El enfoque propuesto, descrito en el estudio “Optimal management of a multisector standalone direct pumping photovoltaic irrigation system“, publicado en Applied Energy, se base en la idea de que una sola bomba solar podría usarse para regar simultáneamente diferentes partes de una plantación.

El modelo, que tiene como objetivo reducir la demanda máxima de energía y, al mismo tiempo, extender el tiempo de riego, indica que el uso de una bomba solar en varias áreas de riego puede ayudar a reducir los costos o el tamaño de un sistema FV, lo cual a la vez que permitiría una mejor gestión del rendimiento energético del generador solar.

Más agua, menos energía

Según los investigadores, el modelo analítico propuesto es capaz de calcular el flujo exacto y la potencia que necesita una sola bomba para proporcionar agua a cada combinación posible de diferentes zonas simultáneamente, según la cantidad de energía generada por el sistema solar.

El estudio, además, indica que un sistema de riego fotovoltaico utilizado para regar diferentes zonas al mismo tiempo puede ser al menos un 3% más eficiente en términos de producción de electricidad que un sistema dedicado exclusivamente a un sector de riego de la granja.
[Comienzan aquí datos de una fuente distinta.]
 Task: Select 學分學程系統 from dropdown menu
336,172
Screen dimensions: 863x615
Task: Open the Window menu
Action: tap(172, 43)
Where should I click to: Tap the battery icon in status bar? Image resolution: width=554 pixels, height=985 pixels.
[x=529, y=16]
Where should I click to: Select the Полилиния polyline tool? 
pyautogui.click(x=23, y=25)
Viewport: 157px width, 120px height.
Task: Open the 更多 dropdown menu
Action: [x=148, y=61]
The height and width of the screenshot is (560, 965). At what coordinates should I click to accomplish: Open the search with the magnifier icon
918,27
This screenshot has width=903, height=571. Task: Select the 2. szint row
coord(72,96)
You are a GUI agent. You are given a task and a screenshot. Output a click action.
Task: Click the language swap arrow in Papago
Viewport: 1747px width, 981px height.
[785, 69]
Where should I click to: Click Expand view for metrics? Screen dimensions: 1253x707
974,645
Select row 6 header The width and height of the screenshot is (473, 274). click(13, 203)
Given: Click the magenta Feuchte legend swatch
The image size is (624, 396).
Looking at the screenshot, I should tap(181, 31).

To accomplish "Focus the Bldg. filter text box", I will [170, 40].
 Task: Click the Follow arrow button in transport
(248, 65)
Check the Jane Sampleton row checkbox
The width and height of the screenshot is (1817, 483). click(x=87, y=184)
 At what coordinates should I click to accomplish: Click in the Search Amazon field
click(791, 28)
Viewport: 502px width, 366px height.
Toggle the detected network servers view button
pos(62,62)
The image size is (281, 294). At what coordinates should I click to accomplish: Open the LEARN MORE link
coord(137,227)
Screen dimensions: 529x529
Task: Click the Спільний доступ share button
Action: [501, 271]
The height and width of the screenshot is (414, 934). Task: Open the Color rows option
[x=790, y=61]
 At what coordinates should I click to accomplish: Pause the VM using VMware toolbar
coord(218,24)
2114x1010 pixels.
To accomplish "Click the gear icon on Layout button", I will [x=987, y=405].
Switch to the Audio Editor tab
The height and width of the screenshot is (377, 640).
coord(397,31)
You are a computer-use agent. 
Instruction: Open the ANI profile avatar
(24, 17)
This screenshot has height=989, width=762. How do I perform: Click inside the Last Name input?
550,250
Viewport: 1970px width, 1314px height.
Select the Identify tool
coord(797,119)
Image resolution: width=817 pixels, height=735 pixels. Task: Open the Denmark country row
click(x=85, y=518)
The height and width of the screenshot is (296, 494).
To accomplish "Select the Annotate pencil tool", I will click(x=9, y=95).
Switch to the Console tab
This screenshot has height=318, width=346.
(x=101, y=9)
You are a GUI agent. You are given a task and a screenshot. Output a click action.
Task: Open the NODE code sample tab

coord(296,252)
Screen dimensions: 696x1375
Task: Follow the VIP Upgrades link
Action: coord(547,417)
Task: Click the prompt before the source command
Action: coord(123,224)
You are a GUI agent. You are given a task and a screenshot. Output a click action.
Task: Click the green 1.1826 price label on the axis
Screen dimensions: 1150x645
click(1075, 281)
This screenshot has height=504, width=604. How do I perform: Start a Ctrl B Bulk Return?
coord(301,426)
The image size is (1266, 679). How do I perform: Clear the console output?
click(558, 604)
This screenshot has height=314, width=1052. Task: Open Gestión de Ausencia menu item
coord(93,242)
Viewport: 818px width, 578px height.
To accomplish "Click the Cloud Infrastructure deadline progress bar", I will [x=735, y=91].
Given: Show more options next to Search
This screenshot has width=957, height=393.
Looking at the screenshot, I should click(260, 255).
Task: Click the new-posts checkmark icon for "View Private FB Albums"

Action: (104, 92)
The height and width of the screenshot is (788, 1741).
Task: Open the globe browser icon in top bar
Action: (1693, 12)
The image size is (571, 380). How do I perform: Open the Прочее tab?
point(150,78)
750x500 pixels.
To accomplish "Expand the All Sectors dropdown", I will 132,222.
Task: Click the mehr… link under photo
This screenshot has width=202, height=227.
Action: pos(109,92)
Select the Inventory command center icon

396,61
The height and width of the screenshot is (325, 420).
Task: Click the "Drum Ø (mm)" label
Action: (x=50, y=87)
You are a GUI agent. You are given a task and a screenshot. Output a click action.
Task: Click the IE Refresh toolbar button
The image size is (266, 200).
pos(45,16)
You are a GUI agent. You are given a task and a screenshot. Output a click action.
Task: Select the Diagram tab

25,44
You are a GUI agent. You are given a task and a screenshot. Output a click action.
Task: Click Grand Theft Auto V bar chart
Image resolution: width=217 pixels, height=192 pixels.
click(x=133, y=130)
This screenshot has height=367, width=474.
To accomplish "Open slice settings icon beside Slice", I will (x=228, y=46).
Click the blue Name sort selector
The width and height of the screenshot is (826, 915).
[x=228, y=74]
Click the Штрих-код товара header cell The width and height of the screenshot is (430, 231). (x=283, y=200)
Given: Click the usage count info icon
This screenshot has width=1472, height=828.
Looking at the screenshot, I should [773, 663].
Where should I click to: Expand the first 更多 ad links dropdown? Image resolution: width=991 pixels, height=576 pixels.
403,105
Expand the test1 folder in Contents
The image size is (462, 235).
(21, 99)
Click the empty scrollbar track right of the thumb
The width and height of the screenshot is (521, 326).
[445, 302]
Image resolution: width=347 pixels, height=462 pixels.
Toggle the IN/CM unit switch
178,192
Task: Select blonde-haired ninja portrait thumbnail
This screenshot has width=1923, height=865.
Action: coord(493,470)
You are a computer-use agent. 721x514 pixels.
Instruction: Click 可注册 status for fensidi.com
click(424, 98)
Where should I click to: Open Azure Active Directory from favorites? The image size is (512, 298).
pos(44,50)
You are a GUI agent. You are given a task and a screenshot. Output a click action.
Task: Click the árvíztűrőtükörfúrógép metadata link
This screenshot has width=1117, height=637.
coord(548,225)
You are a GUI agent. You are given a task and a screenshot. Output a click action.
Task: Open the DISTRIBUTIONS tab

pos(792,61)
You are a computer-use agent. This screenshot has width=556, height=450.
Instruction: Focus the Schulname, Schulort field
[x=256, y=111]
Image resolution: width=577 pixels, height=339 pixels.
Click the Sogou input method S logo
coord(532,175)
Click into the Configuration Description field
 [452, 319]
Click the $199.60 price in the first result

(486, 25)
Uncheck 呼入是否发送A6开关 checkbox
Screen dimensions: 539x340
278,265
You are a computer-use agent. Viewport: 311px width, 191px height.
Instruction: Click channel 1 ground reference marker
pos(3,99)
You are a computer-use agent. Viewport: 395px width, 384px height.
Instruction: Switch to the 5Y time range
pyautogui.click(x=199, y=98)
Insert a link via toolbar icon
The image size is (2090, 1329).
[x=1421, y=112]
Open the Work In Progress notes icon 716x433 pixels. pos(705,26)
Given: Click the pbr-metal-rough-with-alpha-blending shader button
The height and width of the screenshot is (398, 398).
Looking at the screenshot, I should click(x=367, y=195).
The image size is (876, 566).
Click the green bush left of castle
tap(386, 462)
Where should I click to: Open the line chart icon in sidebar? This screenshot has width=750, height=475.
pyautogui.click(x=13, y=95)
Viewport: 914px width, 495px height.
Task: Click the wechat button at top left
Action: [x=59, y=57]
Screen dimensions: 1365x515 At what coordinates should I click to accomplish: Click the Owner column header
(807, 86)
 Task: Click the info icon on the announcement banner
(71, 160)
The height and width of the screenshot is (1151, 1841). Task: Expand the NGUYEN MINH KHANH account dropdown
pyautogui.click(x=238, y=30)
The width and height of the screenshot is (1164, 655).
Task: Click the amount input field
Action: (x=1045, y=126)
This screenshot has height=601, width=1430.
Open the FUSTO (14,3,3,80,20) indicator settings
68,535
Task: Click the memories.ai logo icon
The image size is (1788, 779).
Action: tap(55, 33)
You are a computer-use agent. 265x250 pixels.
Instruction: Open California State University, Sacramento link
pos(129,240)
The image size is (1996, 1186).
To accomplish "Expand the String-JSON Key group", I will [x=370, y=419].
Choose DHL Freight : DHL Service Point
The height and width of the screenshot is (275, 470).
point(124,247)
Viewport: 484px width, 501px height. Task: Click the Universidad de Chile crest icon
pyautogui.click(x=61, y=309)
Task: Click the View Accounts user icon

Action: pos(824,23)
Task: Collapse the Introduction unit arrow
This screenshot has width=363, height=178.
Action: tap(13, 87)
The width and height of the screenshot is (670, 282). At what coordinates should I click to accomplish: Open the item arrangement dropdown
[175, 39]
En el experimento llevado a cabo, el uso simultáneo del sistema requirió unos 2.75 kW de potencia, mientras que el uso zona por zona necesita de unos 3.3 kW.

Rendimiento optimizado

“La operación simultánea también funcionó mejor porque logró proporcionar las mayores profundidades de agua en el suelo al final de la temporada”, dijeron los autores del estudio. “Una extensión del modelo propuesto que integra la optimización de la red de riego y la estación de bombeo sería adecuada para obtener un mejor diseño general del sistema”.

Los resultados de la investigación se basaron en un estudio de caso de una granja de olivos dividida en cuatro zonas en Tabernas, en la provincia de Almería, que es famosa por su agricultura altamente intensiva. La región, conocida como el Mar de plástico, está dominada por enormes grupos de invernaderos cubiertos de polivinílicos blancos o transparentes. La mayoría de los tomates, pepinos, calabacines, pimientos y berenjenas producidos en la región se exportan a otros mercados europeos. Esta agricultura de cultivos intensivos ejerce una gran presión sobre los recursos hídricos de la región.